Some pugs are also born with stenotic nares (pinched nostrils) which can inhibit their breathing. In serious cases, it makes breathing even more difficult and puts added pressure on the larynx. In some cases, the dog could pass out from blocked airways. If this happens, one should inquire with their veterinarian whether or not surgery is needed to open the nostrils.

Protruding eyes and eye prolapse is a common problem among pugs and other brachycephalic breeds and can be caused by a trauma to the head or neck. While the eye can usually be pushed back into its socket by the owner or by a vet, veterinary attention is usually advisable. If the prolapse happens on a regular basis, the pug might require surgery.

Pugs have many wrinkles in their faces, so owners will often clean inside the creases to avoid irritation and infection. If this is not done, the dog may develop a condition known as skin fold dermatitis.

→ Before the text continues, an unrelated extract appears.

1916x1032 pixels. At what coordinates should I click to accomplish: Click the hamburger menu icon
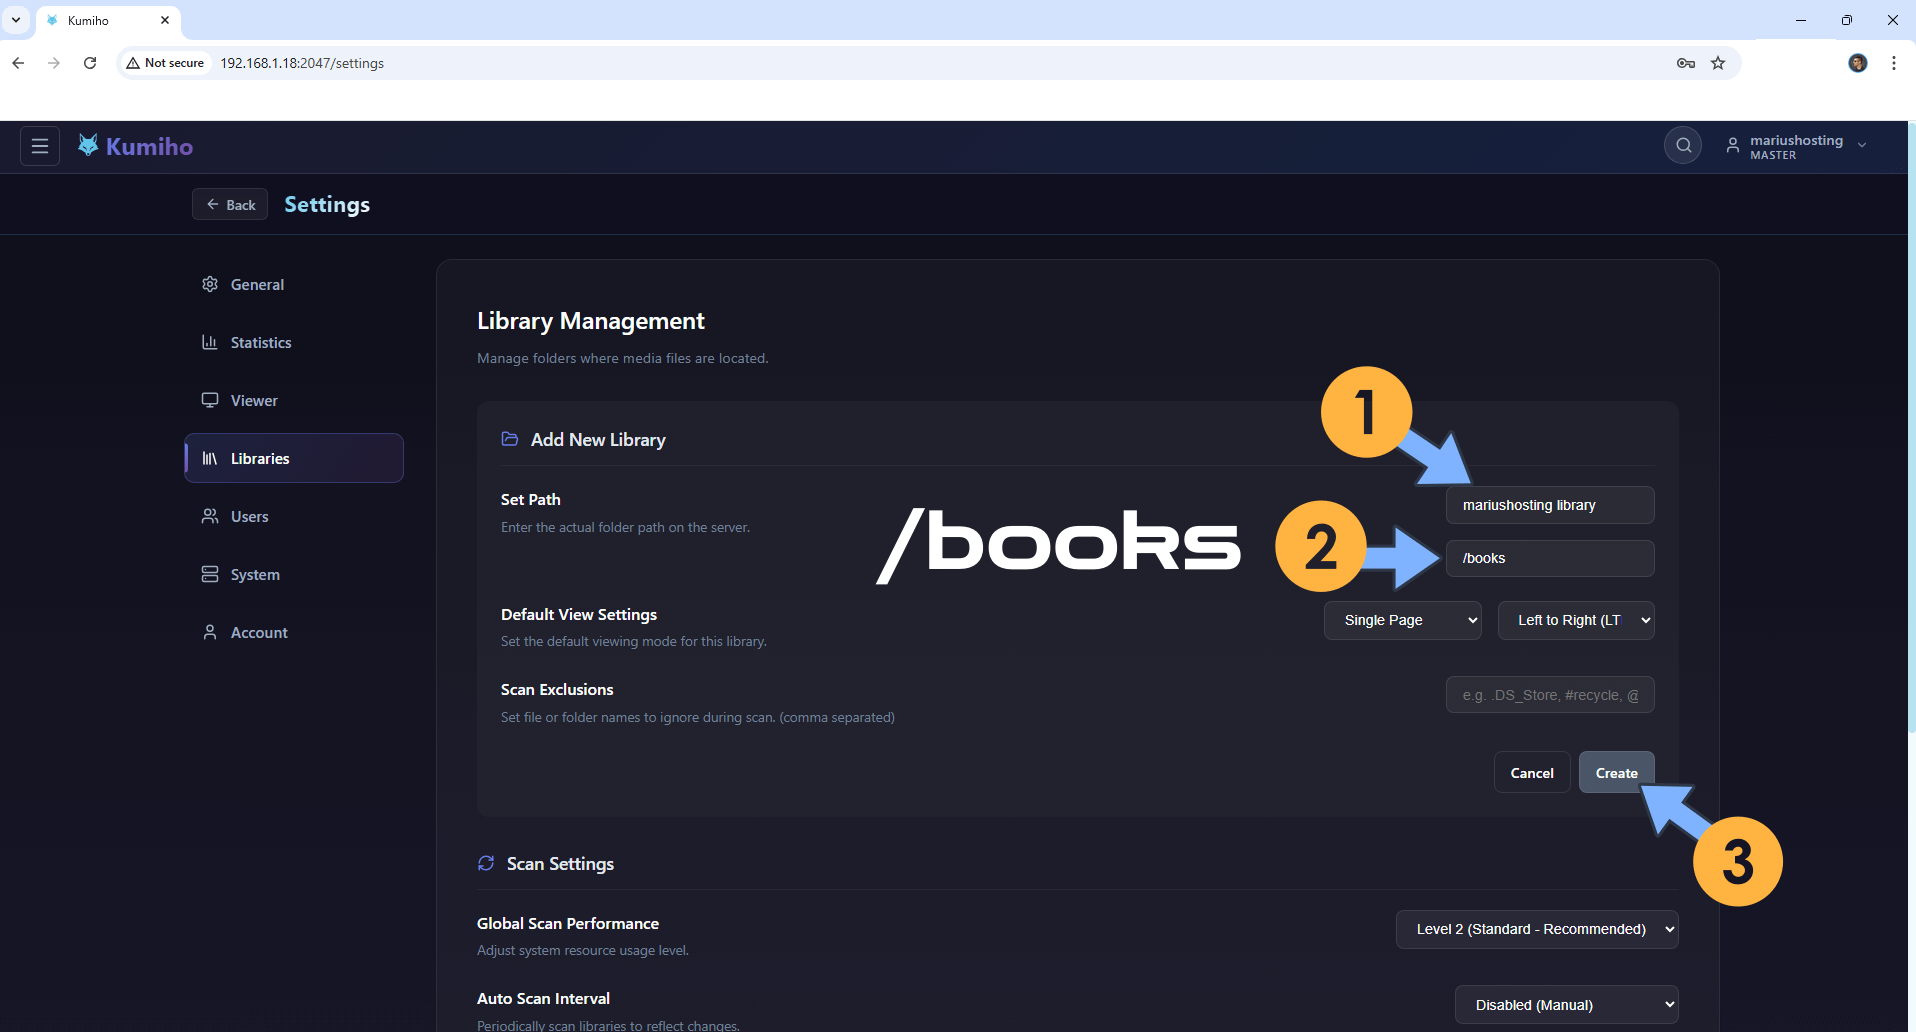40,146
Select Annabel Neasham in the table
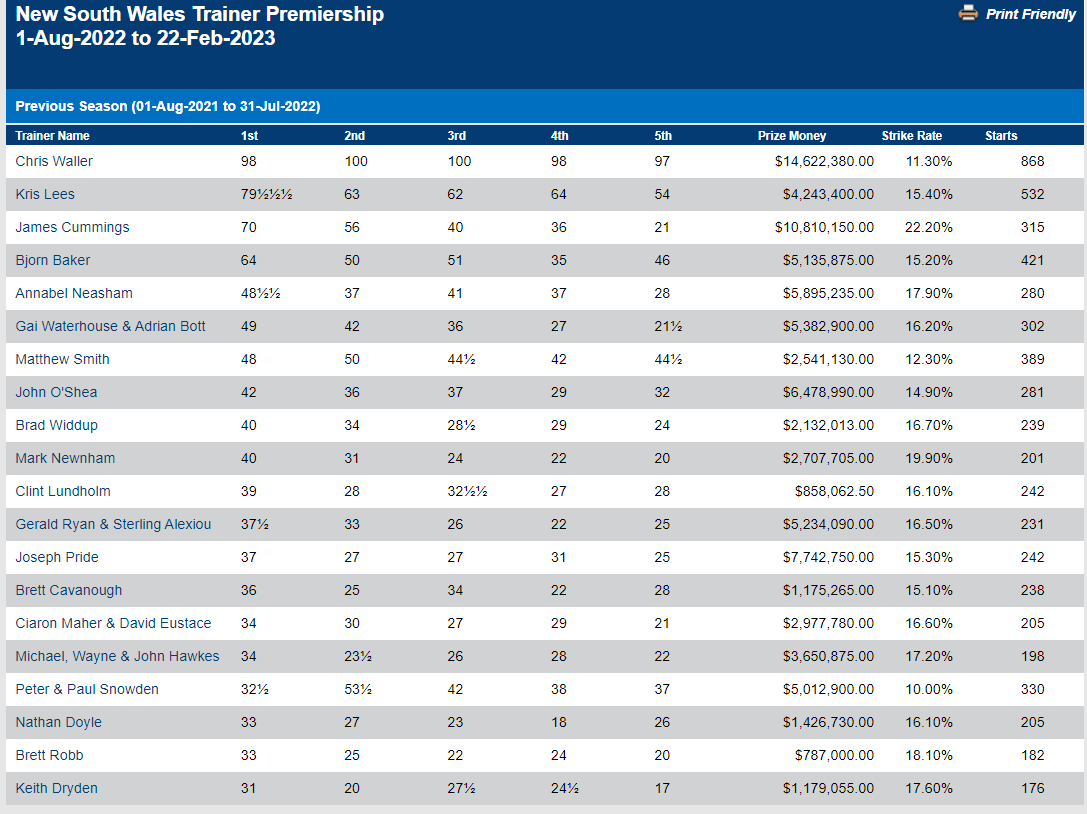1087x814 pixels. tap(74, 293)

An abnormal formation of the hip socket, known as hip dysplasia, affected nearly 64% of pugs in a 2010 survey performed by the Orthopedic Foundation for Animals; the breed was ranked the second worst-affected by this condition out of 157 breeds tested.

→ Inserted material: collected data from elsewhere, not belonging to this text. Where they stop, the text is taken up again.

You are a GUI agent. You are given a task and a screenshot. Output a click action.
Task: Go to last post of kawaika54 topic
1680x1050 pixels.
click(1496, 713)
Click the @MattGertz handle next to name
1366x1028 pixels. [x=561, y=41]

Pugs are one of several breeds that are more susceptible than other dogs to demodectic mange, also known as "demodex". This condition is caused when parasitic mites, that are often present in a dog's skin without causing symptoms, are allowed to do damage because their host has a weakened immune system. It is a problem for many young pugs, although not usually a major one, and is easily treatable, but some are especially susceptible and present with a systemic form of the condition. This vulnerability is thought to be genetic and breeders will avoid producing puppies from adults who have this condition.

In 2008, an investigative documentary carried out by the BBC found significant inbreeding between pedigree dogs, with a study by Imperial College, London, showing that the 10,000 pugs in the UK were so inbred that their gene pool was the equivalent of only 50 individuals.

Serious issues

Pugs can suffer from necrotizing meningoencephalitis (NME), also known as pug dog encephalitis (PDE), an inflammation of the brain and meninges. NME also occurs in other small dogs, such as the Yorkshire Terrier, Maltese, and Chihuahua. There is no known cure for NME, which is believed to be an inherited disease. Dogs usually die or have to be euthanaised within a few months of onset, which, in those susceptible to this condition, is mostly between six months and three years of age.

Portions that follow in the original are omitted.